The exercise ▸ Would you transcribe each line of the items below exactly, leaving the pictures out of your answer?

Given records ▸

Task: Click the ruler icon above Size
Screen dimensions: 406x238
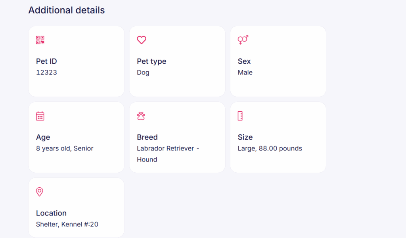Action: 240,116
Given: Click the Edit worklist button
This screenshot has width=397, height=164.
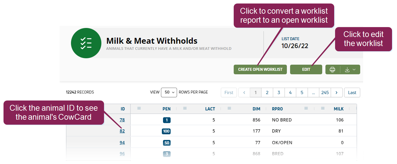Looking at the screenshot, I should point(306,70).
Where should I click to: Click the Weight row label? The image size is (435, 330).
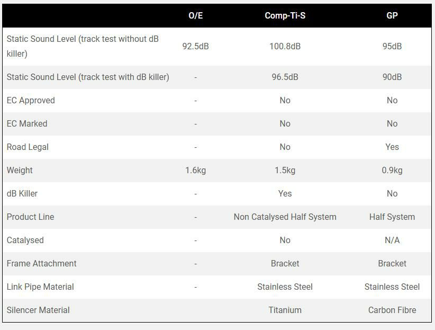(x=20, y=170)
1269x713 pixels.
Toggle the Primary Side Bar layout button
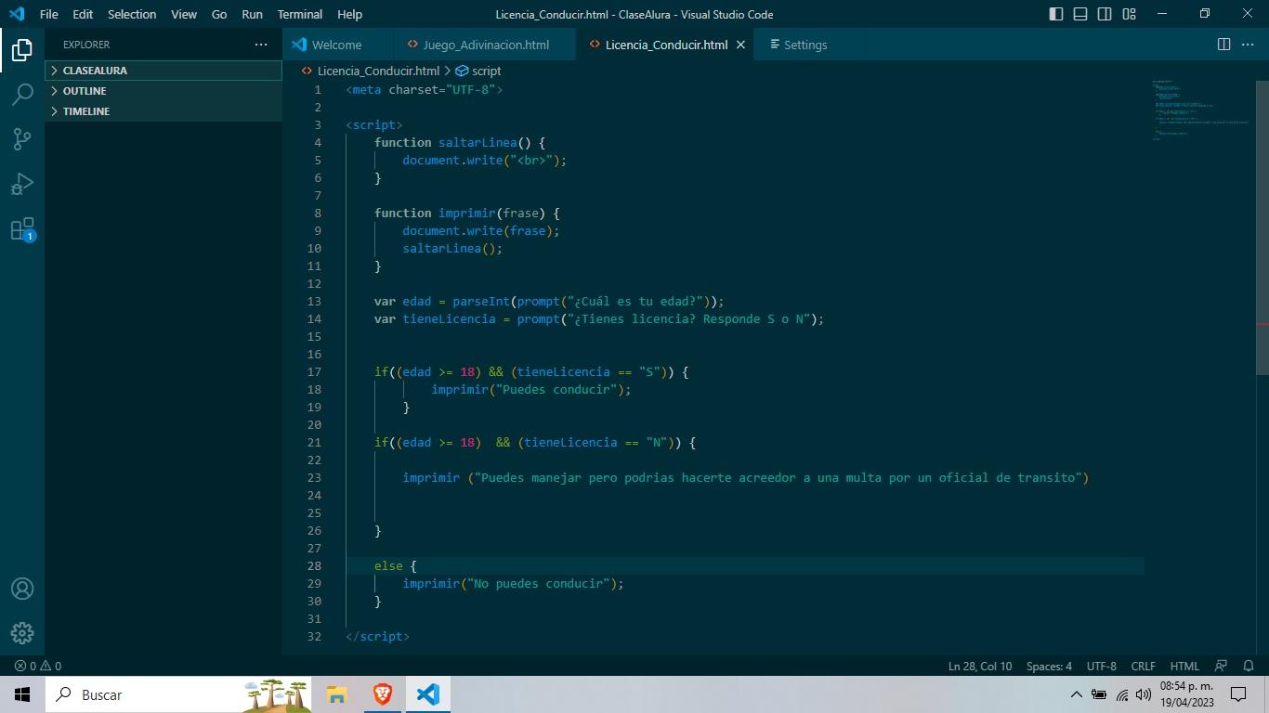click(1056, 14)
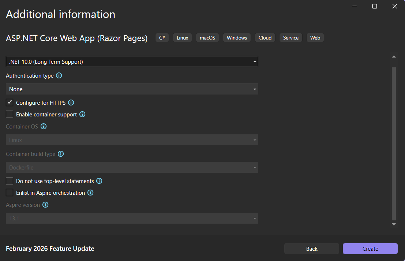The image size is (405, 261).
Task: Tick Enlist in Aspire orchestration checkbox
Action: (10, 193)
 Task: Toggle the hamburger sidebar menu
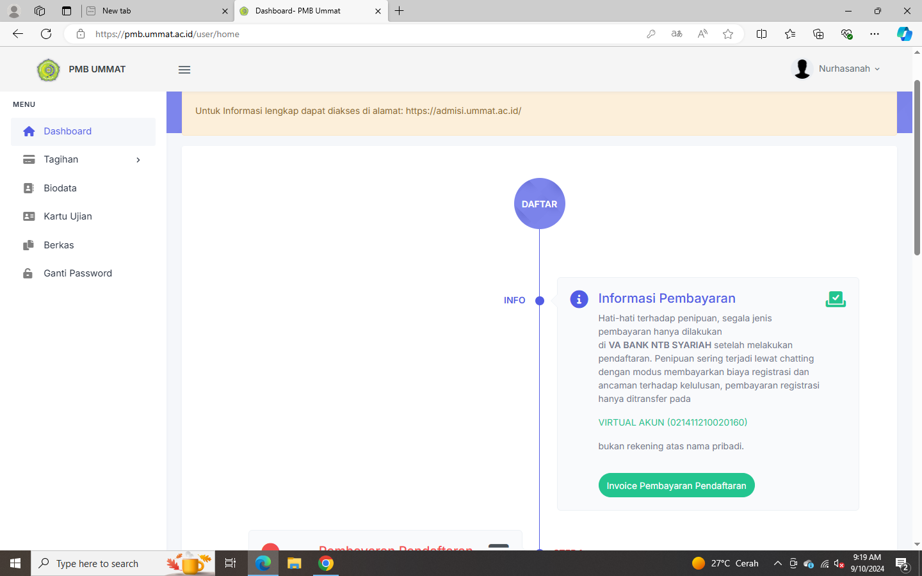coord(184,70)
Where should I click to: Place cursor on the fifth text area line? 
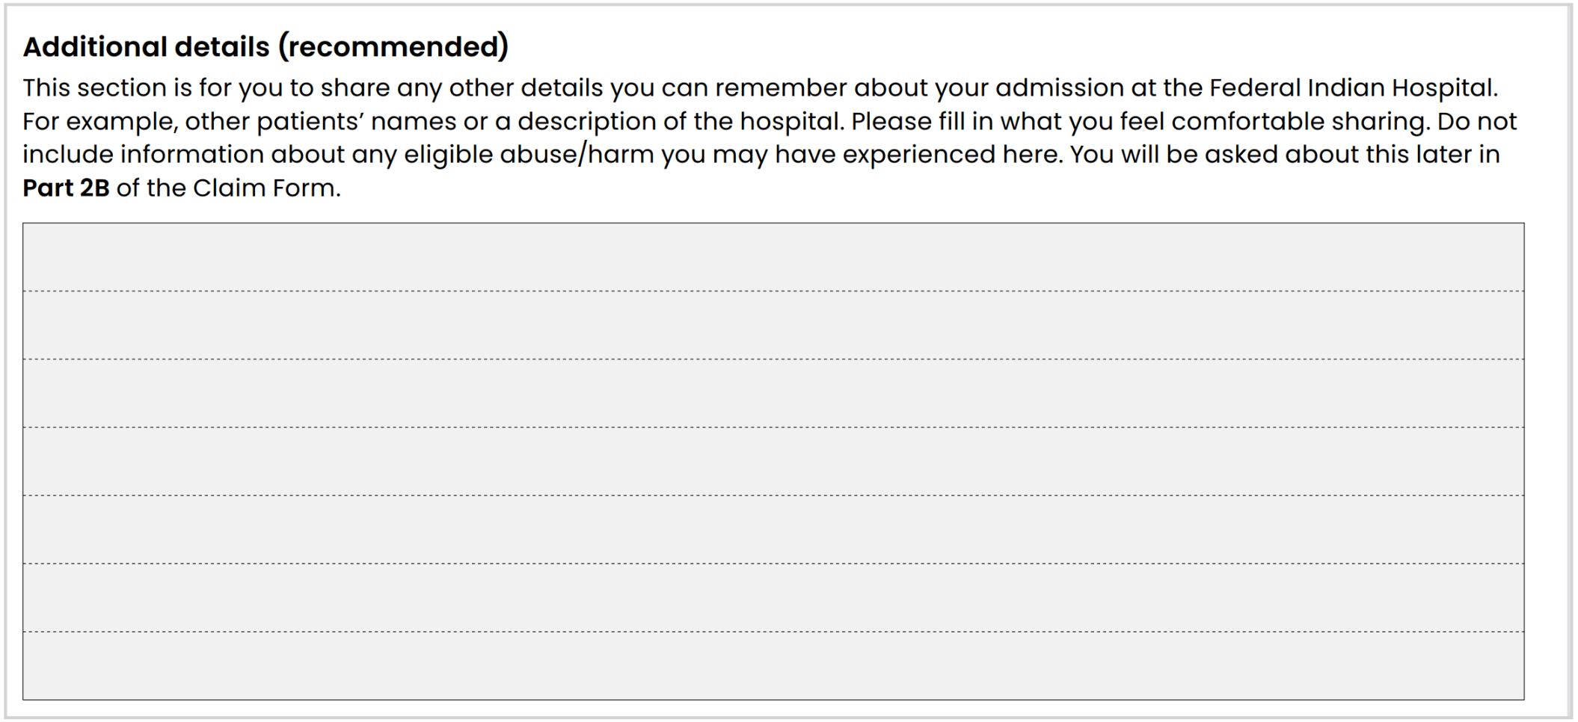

Exercise response ▸
Task: Click the ruler icon above Size
Screen dimensions: 406x238
Action: 240,116
Given: Click the Edit worklist button
This screenshot has width=397, height=164.
Looking at the screenshot, I should point(306,70).
Where should I click to: Click the Weight row label? The image size is (435, 330).
(x=20, y=170)
1269x713 pixels.
Toggle the Primary Side Bar layout button
click(1056, 14)
The image size is (405, 261).
Task: Tick Enlist in Aspire orchestration checkbox
Action: (10, 193)
 Task: Toggle the hamburger sidebar menu
coord(184,70)
Where should I click to: Place cursor on the fifth text area line? 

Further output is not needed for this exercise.